Un informe de inflación en EE. UU. más alto de lo esperado frenó el avance del oro el martes, obligando a una recalibración de las expectativas sobre la política de la Reserva Federal.
Un informe de inflación en EE. UU. más alto de lo esperado frenó el avance del oro el martes, obligando a una recalibración de las expectativas sobre la política de la Reserva Federal.

Los precios del oro revirtieron sus ganancias recientes el martes después de que los datos de inflación de EE. UU. para abril resultaran firmes, lo que generó preocupaciones entre los inversores de que la Reserva Federal necesitará mantener las tasas de interés más altas por más tiempo. El movimiento complica un mercado que ya lucha con importantes riesgos geopolíticos.
"La inflación subyacente ya estaba repuntando antes del choque energético de la guerra", dijo Ilya Spivak, Jefe de Macro Global en tastylive, señalando que los precios de los bienes se han estado fortaleciendo durante meses mientras que la inflación de los servicios ha registrado sus mayores ganancias mensuales desde mediados de 2025.
El Índice de Precios al Consumidor (IPC) de abril mostró una inflación general subiendo un 3,7 por ciento interanual, en línea con las estimaciones de consenso pero confirmando una tendencia de presiones de precios persistentes. La reacción en las distintas clases de activos fue inmediata y divergente. Mientras que el oro retrocedió desde sus máximos recientes, los rendimientos de los bonos del Tesoro subieron bruscamente y el dólar estadounidense consolidó sus ganancias. En contraste, la plata se disparó por una mezcla de demanda de refugio seguro e industrial.
Los datos cristalizan el difícil dilema que enfrenta la Reserva Federal. Con Bank of America pronosticando ahora que no habrá reducciones de tasas en 2026 y JPMorgan advirtiendo que la inflación anual se mantendrá por encima del 3 por ciento hasta febrero de 2027, la perspectiva de una flexibilización monetaria se está desvaneciendo. Este baño de realidad amenaza con socavar un rally estrecho en las acciones que ha durado meses y obliga a una revalorización del riesgo en todos los ámbitos.

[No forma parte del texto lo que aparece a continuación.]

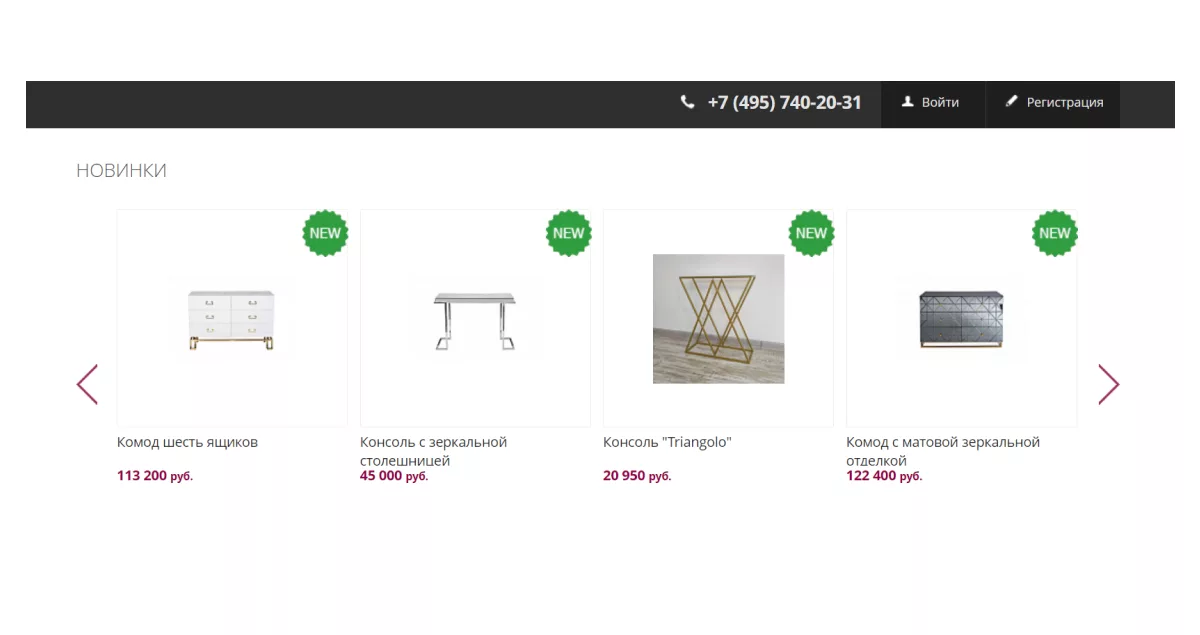Open Комод с матовой зеркальной отделкой link
The image size is (1200, 635).
point(943,451)
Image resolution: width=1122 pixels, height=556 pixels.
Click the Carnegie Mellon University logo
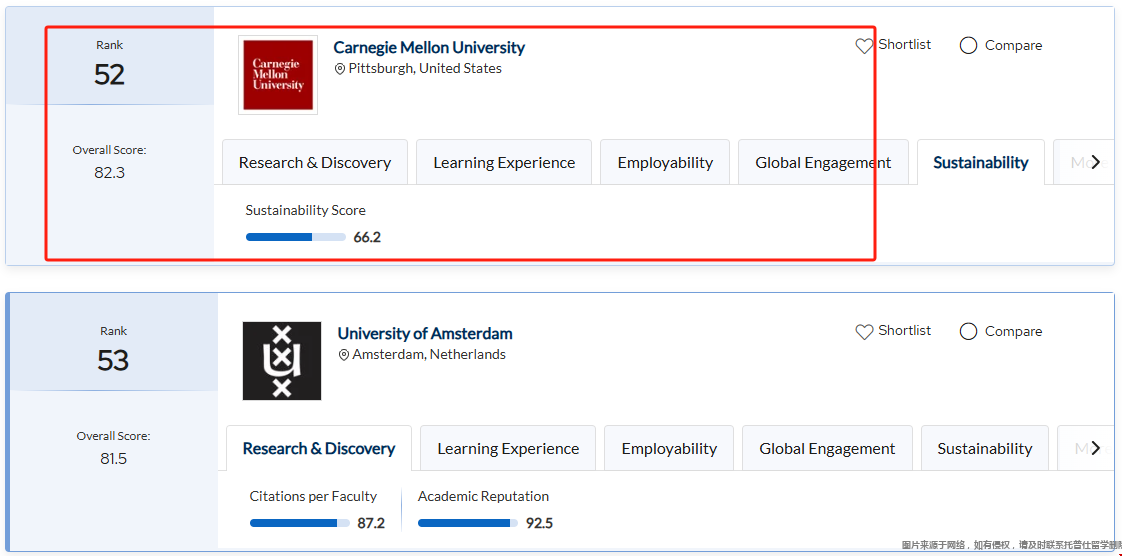pyautogui.click(x=278, y=75)
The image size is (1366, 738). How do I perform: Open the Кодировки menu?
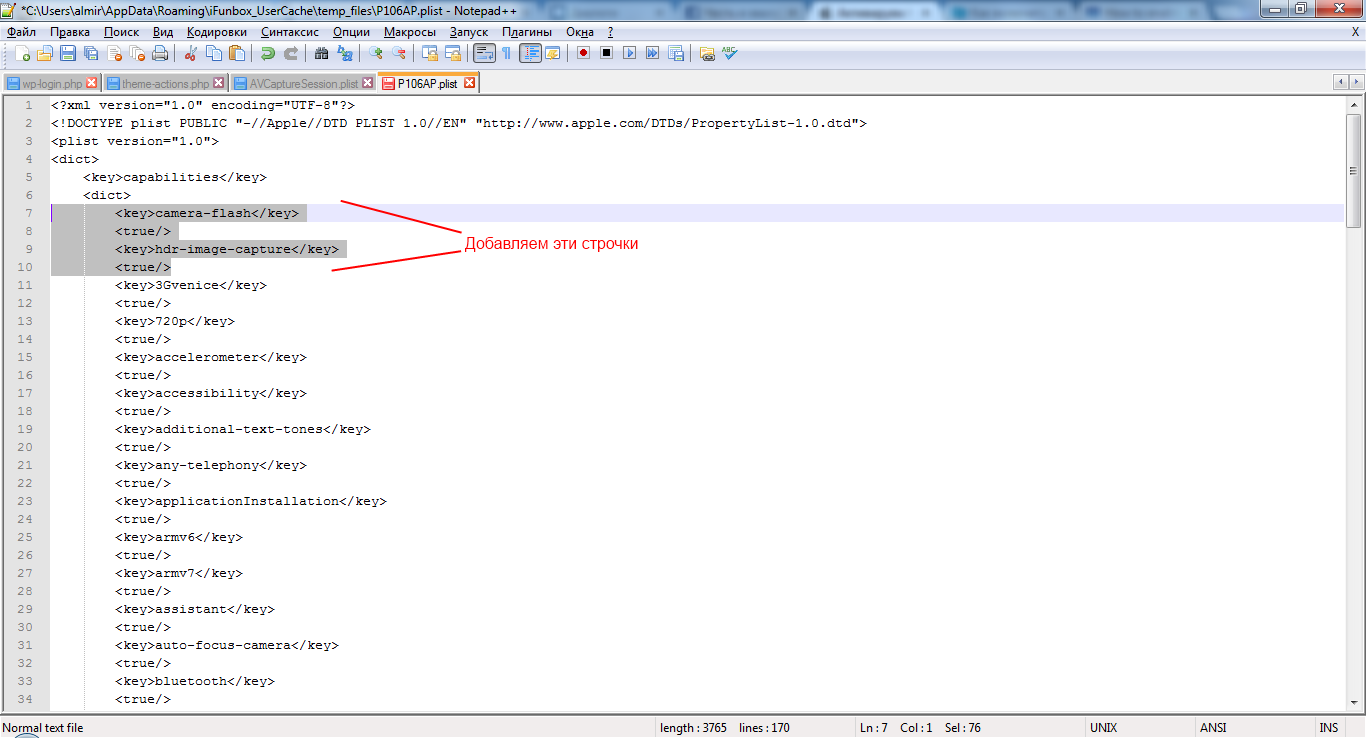tap(216, 32)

En una marcada divergencia con el oro, la plata subió casi un 7 por ciento para situarse en 85,89 dólares la onza, su nivel más alto en dos meses. El movimiento resalta la identidad dual del metal como activo monetario e industrial. La relación oro-plata cayó posteriormente a 55, una señal clara del desempeño superior de la plata.
El impulso del aumento es una combinación de un mayor riesgo geopolítico y una demanda estructural. El colapso de las conversaciones nucleares entre Washington y Teherán ha convertido al Estrecho de Ormuz en un punto crítico, con el tráfico marítimo cayendo al 5 por ciento de su capacidad normal y enviando al crudo Brent por encima de los 104 dólares el barril. Esto ha amplificado los flujos de refugio seguro hacia los metales preciosos, siendo la plata la más beneficiada. Al mismo tiempo, un creciente déficit de suministro, proyectado por el Instituto de la Plata en 46 millones de onzas para 2026, se está viendo exacerbado por la demanda industrial del auge de la infraestructura de inteligencia artificial.
El informe del IPC llega en un momento precario para el mercado de valores en general. Aunque el S&P 500 y el Nasdaq 100 han establecido máximos históricos, el rally ha sido excepcionalmente estrecho. Según el análisis de tastylive, el sector de semiconductores (ETF SMH) ha subido más del 54 por ciento en lo que va del año, levantando casi por sí solo los índices de referencia.
Bajo la superficie, el panorama es mucho más débil. El S&P 500 de igual ponderación (RSP) permanece por debajo de sus máximos de febrero, y el Nasdaq 100 de igual ponderación (QQEW) ha subido solo un 2,2 por ciento en el año. La inflación persistente revelada en los datos del IPC es una amenaza directa para esta frágil configuración. Estos mismos vientos en contra presionan a los consumidores y amenazan con retrasar la construcción de centros de datos de IA que ha impulsado el auge de los semiconductores, esperándose ahora que alrededor del 40 por ciento de los proyectos programados para 2026 se deslicen hasta 2027 o más tarde.
Mientras los mercados asimilan el dato de inflación, el foco se desplaza al próximo movimiento de la Reserva Federal. El banco central está ahora atrapado entre atajar la inflación persistente y evitar un estancamiento en la actividad económica. Con una cumbre Trump-Xi también programada para finales de semana, los inversores están preparados para una mayor volatilidad mientras navegan por las corrientes cruzadas de los datos económicos y la incertidumbre geopolítica.
Este artículo es solo para fines informativos y no constituye asesoramiento de inversión.